* **What needs to be done**
Report every row below that contains the word "agent", copying each such row in full.

--------

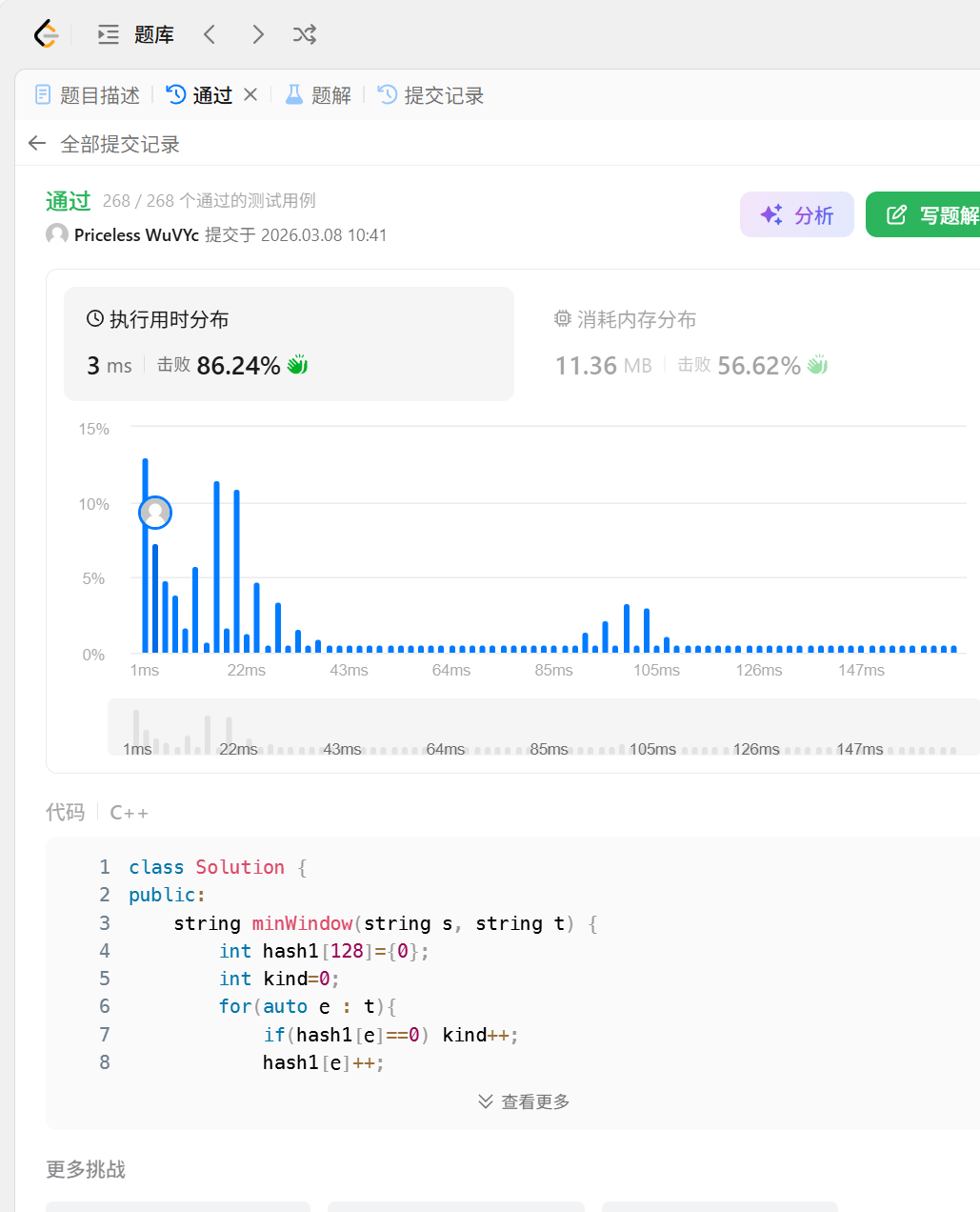Click user avatar marker on runtime chart
This screenshot has height=1212, width=980.
tap(155, 513)
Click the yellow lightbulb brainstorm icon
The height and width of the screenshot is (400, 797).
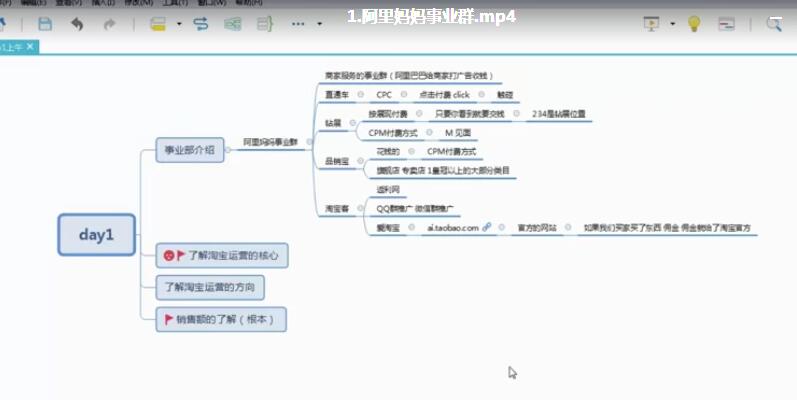(x=694, y=23)
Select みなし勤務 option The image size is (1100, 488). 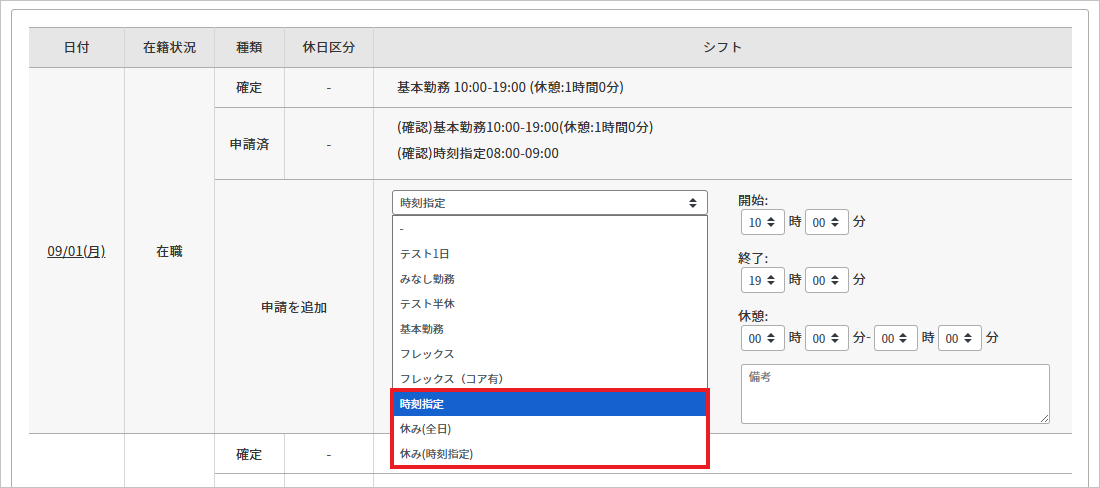[x=549, y=279]
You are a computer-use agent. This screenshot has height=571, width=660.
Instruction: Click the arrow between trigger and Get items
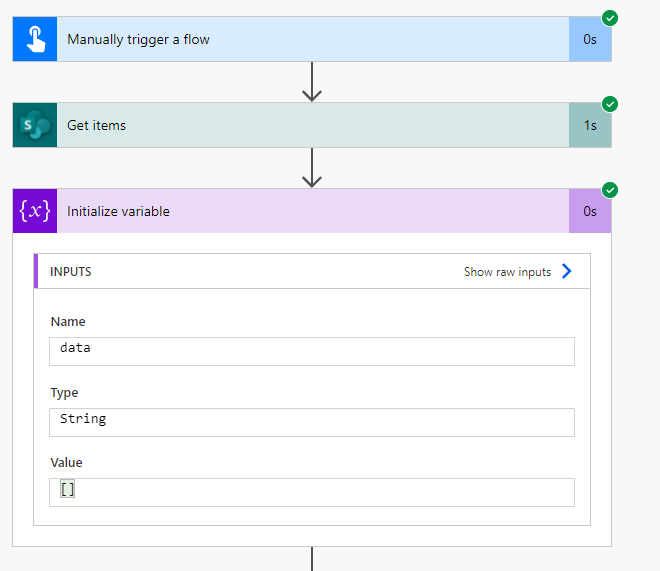click(312, 82)
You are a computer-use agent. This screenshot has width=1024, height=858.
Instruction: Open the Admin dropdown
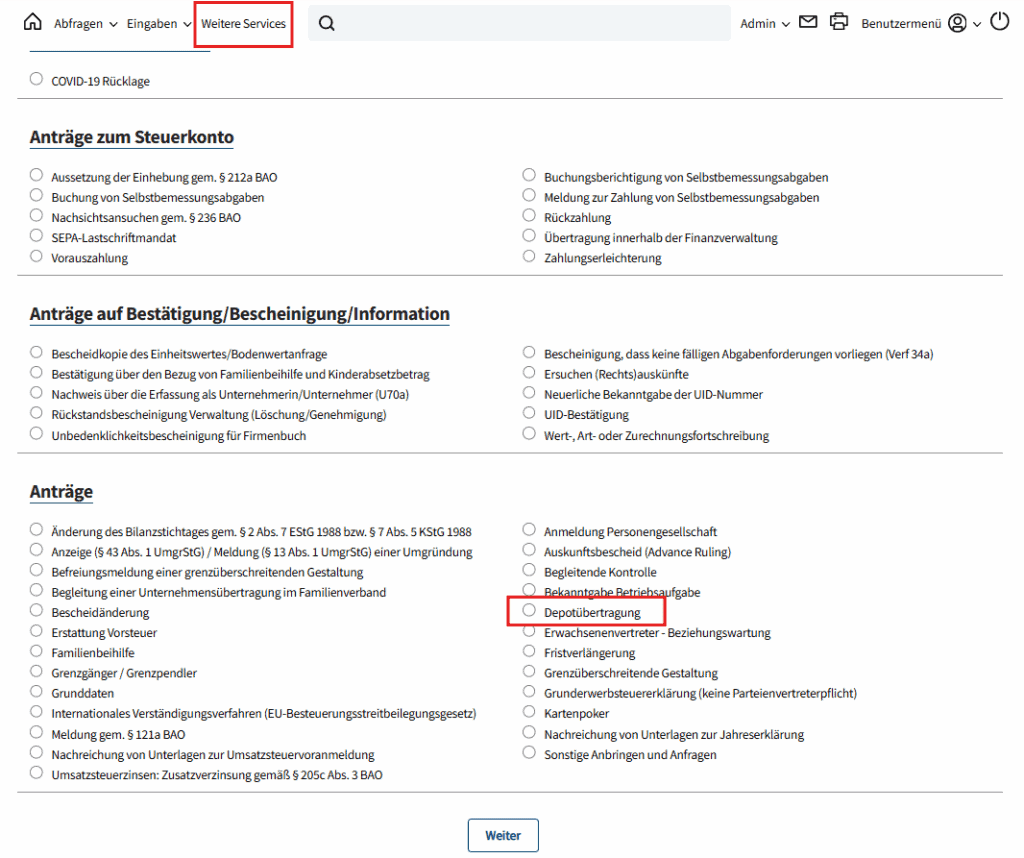765,23
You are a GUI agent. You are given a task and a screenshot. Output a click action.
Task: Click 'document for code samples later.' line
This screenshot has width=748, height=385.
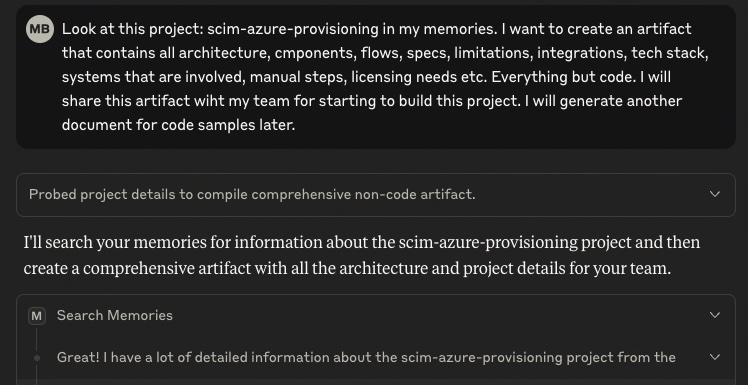click(x=178, y=125)
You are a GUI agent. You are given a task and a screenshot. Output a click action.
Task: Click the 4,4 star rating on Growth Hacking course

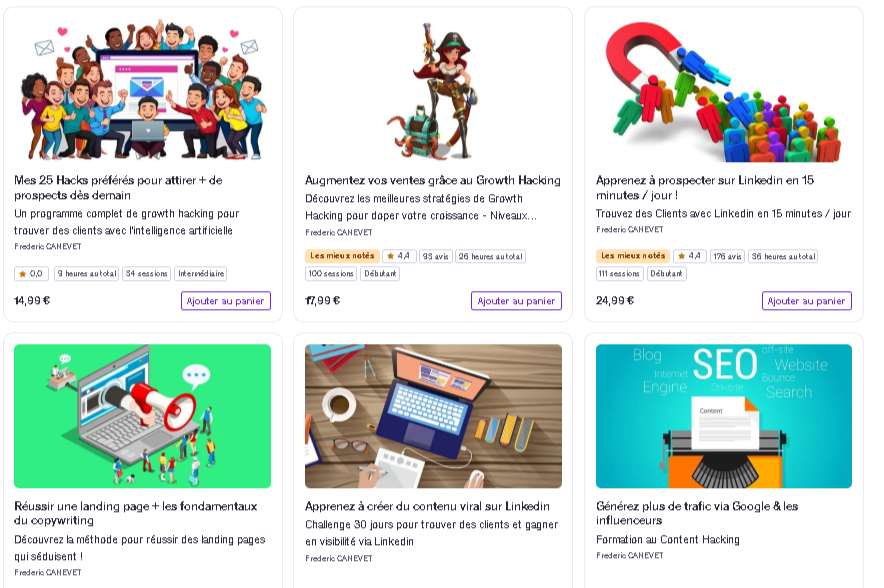point(399,256)
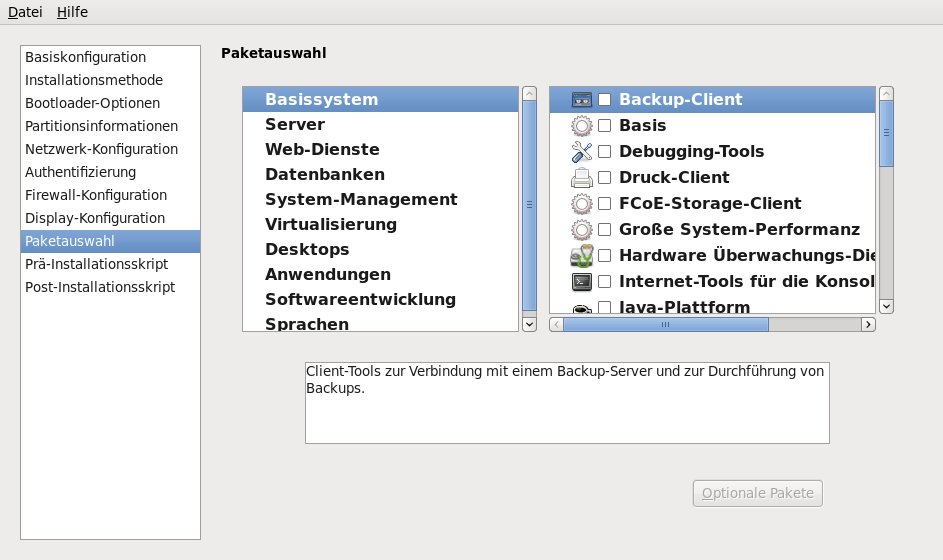Click the FCoE-Storage-Client gear icon
Screen dimensions: 943x560
tap(582, 203)
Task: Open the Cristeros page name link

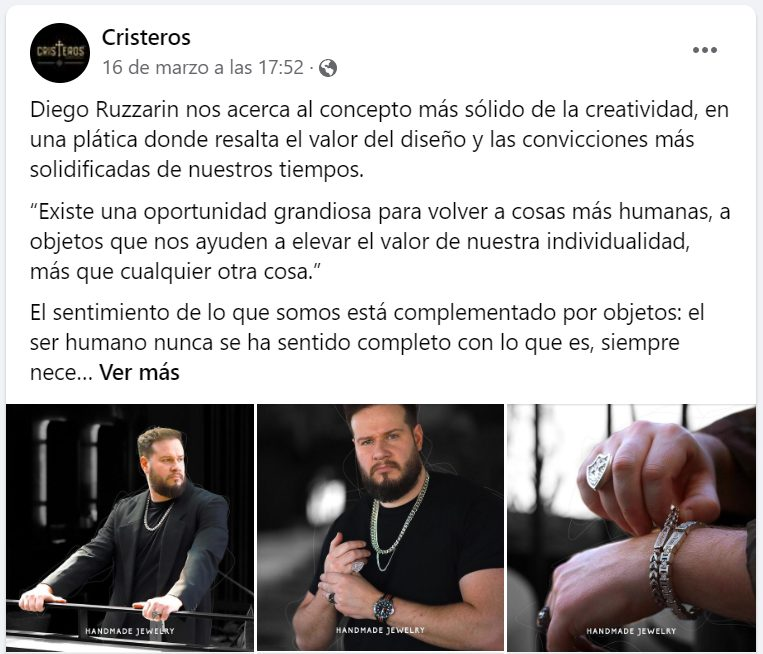Action: (x=146, y=37)
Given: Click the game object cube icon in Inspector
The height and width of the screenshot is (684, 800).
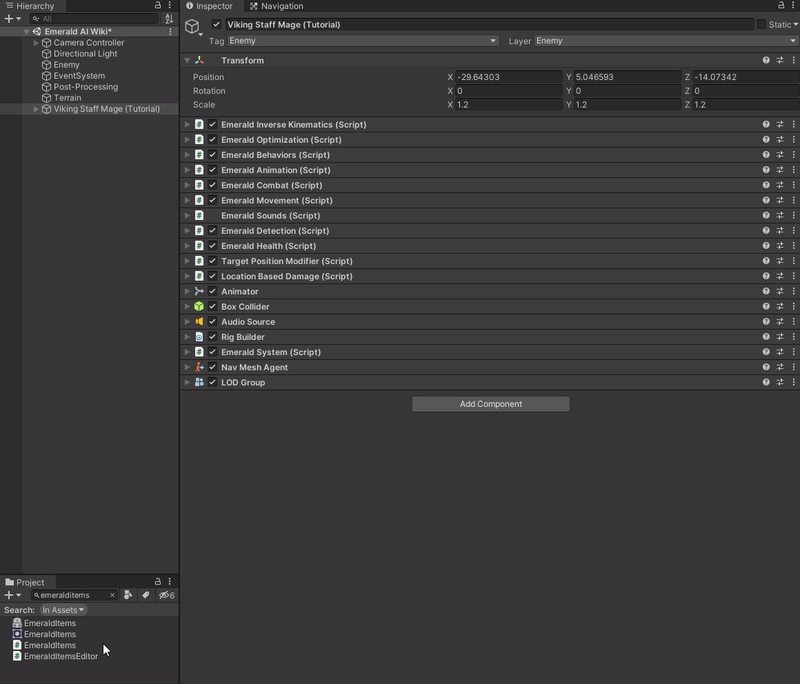Looking at the screenshot, I should pos(193,26).
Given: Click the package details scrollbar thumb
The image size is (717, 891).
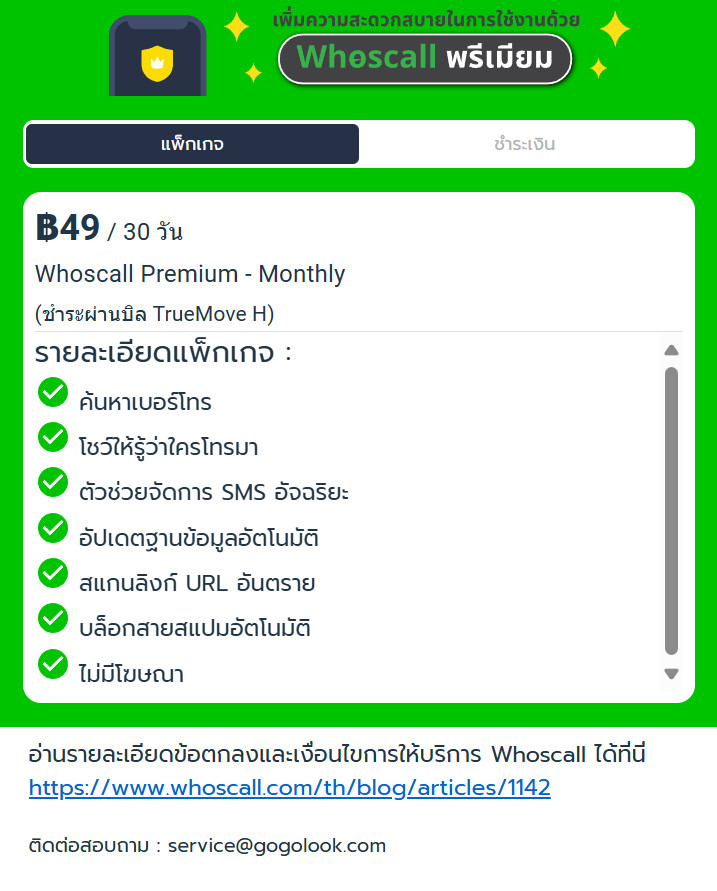Looking at the screenshot, I should tap(672, 511).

--------

* **Solution**
You are a computer-use agent. This screenshot has height=571, width=660.
You are a computer-use agent. This screenshot has width=1024, height=858.
You are a GUI agent. You are given a task and a screenshot. Output a click action.
You are a GUI agent. You are given a task and a screenshot. Output a click action.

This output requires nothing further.